Declan Ryan

Shirley Hazzard – so in love with Italy she spoke in arias

Hazzard’s spiritual awakening on reading Leopardi’s poems and first seeing the Bay of Naples led to a lifelong passion for her adopted country

Shirley Hazzard in Rome in 2005. [Alamy] 
issue 03 December 2022

Shirley Hazzard’s ‘untimeliness’ is a recurrent aspect in most descriptions of her, both the writing and the person. She came to represent ‘a vanished age of civility’: there is something Victorian about her novels, despite the last of them, The Great Fire, being published in 2003, by which time she was starting to resemble ‘an exotic bird blown off course’.

This first biography, by Brigitta Olubas, an academic who has already written a monograph on Hazzard and edited her collected short stories, gives us a portrait of the self-created artist throwing off the ‘suffocating gentility’ of postwar life in her native Australia, its ‘tyranny of distance’ from what she saw as the swim of things, the permanent elsewhere, and seeking a life of books and worldly high culture.

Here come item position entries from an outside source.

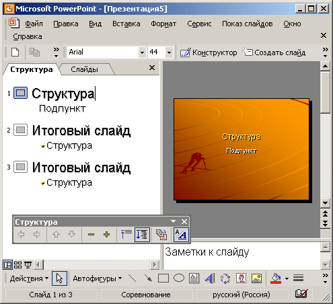Insert a Text Box from the drawing toolbar

194,278
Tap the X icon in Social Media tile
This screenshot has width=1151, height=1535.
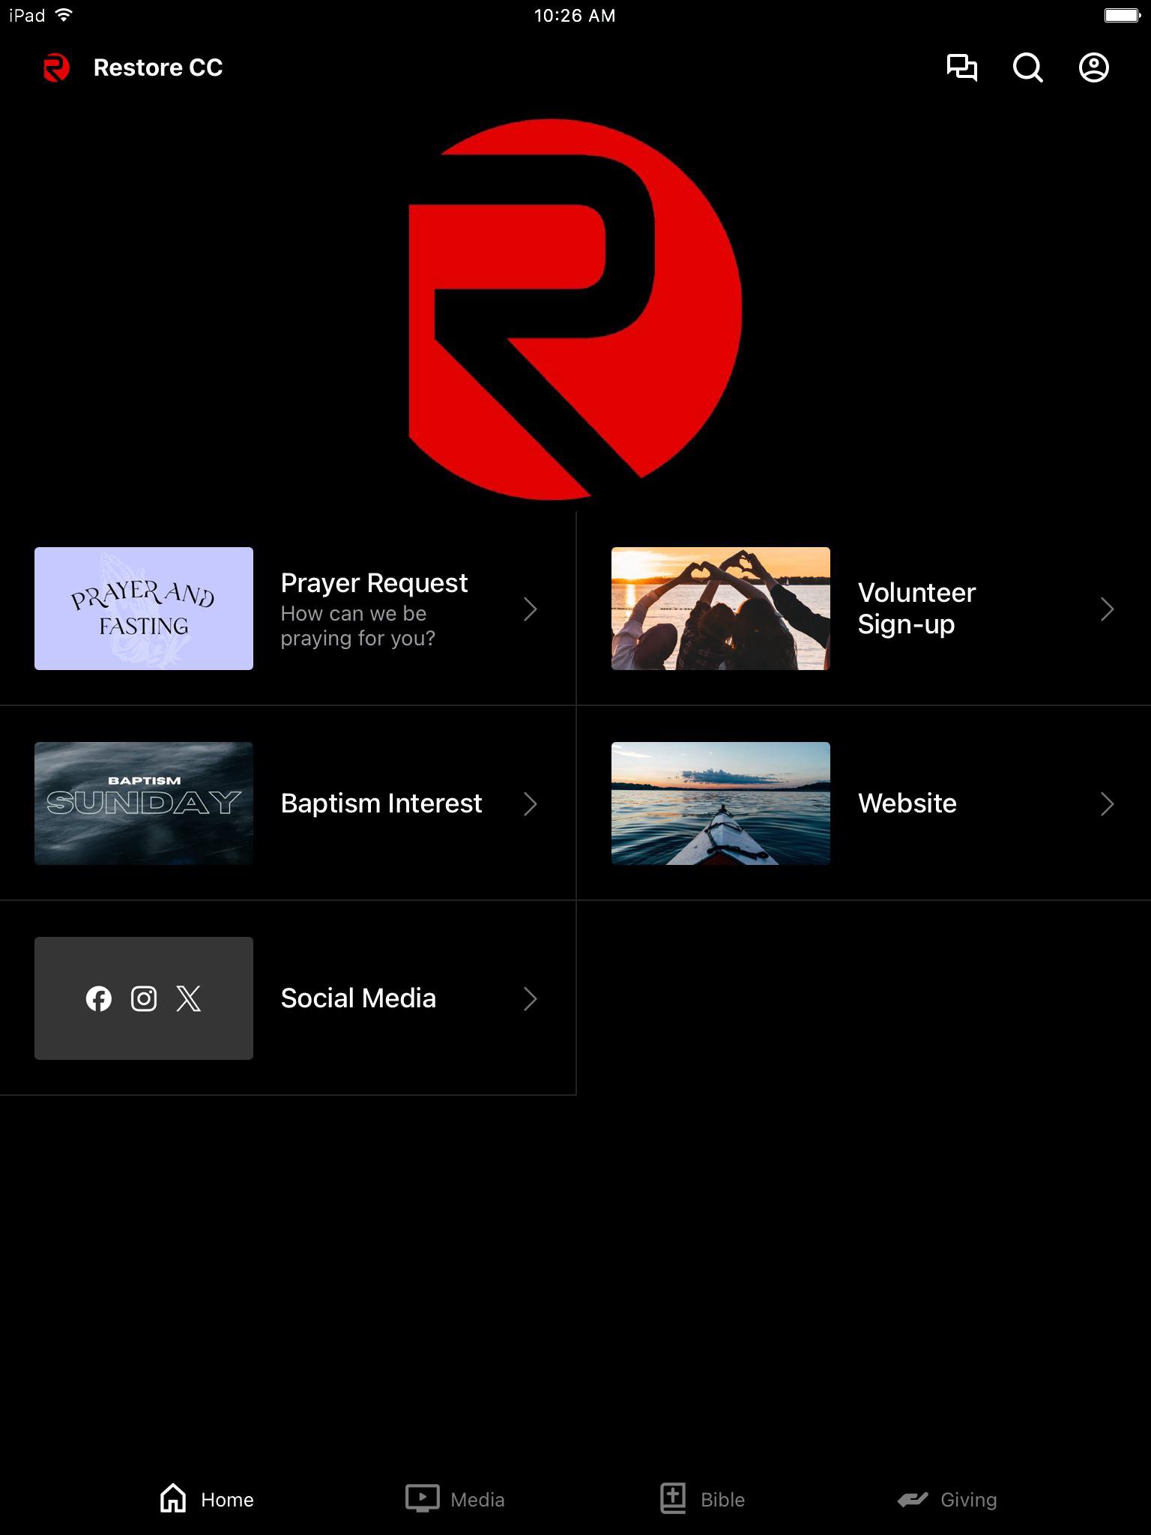coord(189,998)
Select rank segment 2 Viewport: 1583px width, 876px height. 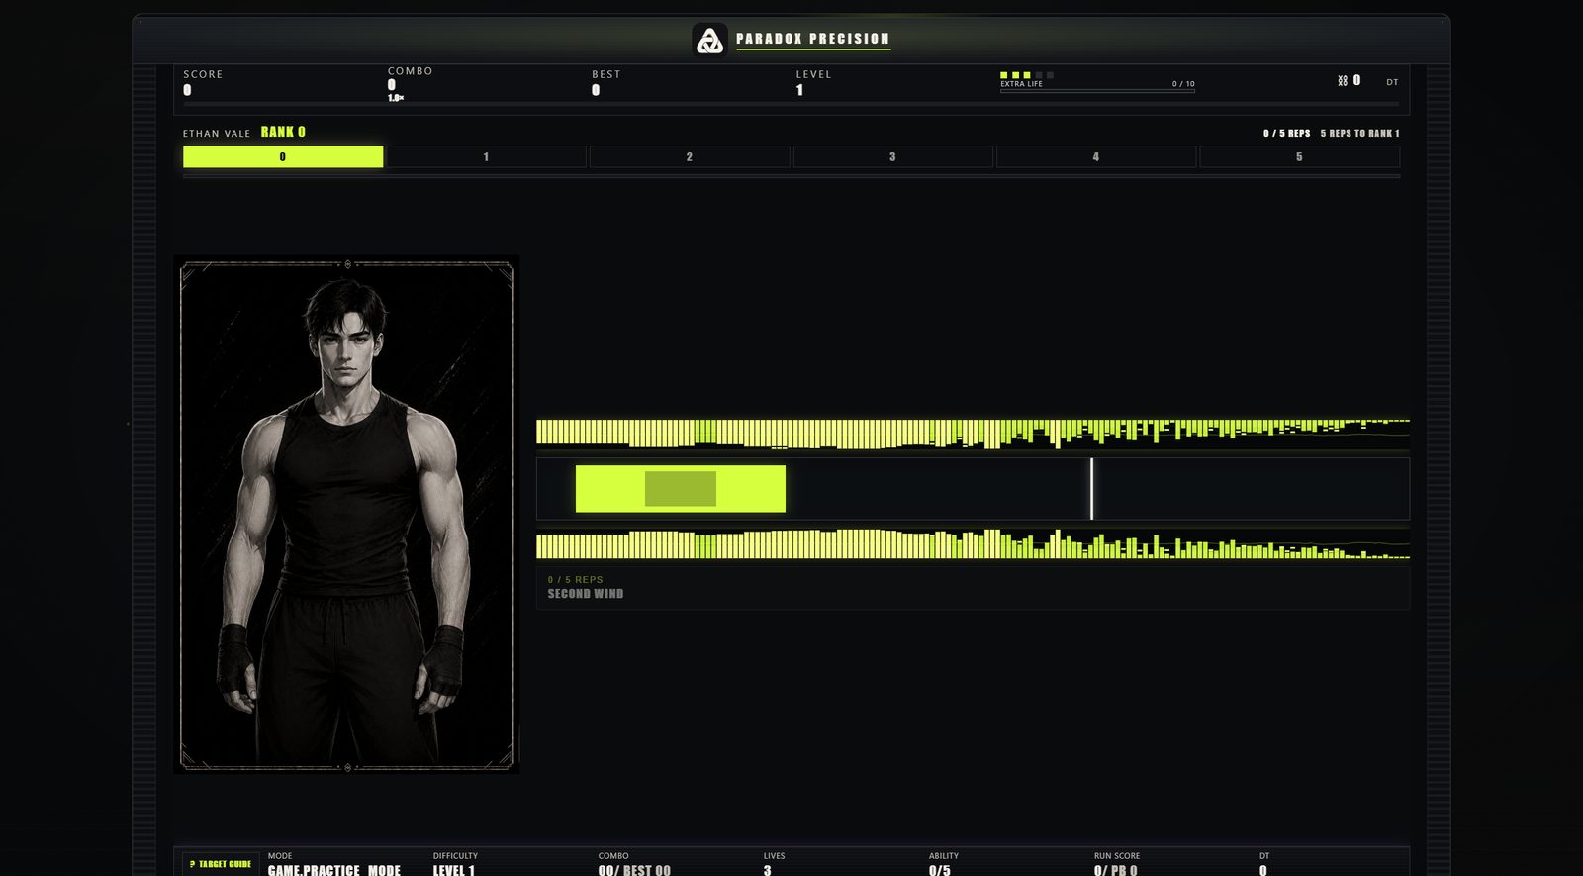(690, 156)
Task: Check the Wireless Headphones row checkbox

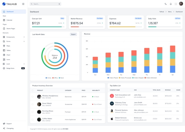Action: [32, 97]
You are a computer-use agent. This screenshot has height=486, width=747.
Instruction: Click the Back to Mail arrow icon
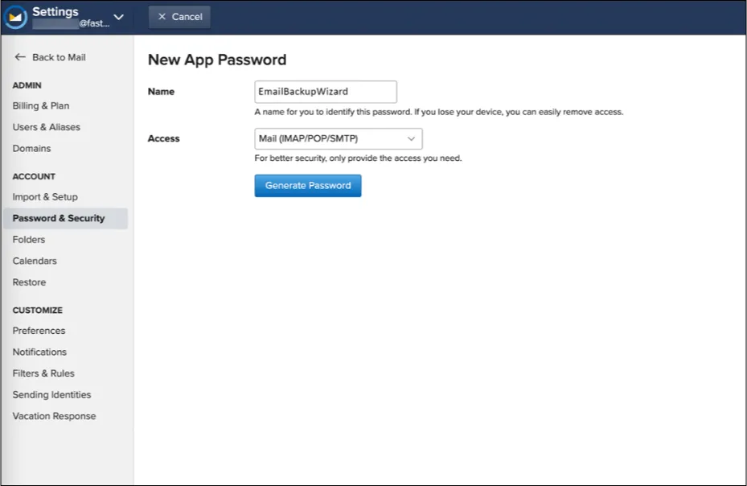click(x=19, y=57)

Her parents were both British imports, Welsh Reg and Scottish Kit, who met while working on the construction of Sydney Harbour Bridge. Hazzard’s own life, especially in its early, striving years, would involve regular attempts to traverse seemingly impossible divides.

She would later argue with W.H. Auden himself that poetry can make something happen. In her case, a love of Giacomo Leopardi’s poetry seduced her into learning Italian in order to read him in the original. Were it not for this, and Hazzard’s realisation that ‘I would have to rescue myself’, she might have continued to work in offices such as those in which she found employment at the UN in New York, having previously dabbled in a little ‘rudimentary intelligence’ as a teenager in Hong Kong.

Hong Kong had once offered Hazzard her first glance at cosmopolitanism, the family having followed the diplomat Reg overseas immediately after the second world war. Equally formatively, she met Alec Vedeniapine there, the first great love of her life and later the inspiration for the sweeping melodrama The Great Fire, published more than 50 years after he ended their (unconsummated) relationship.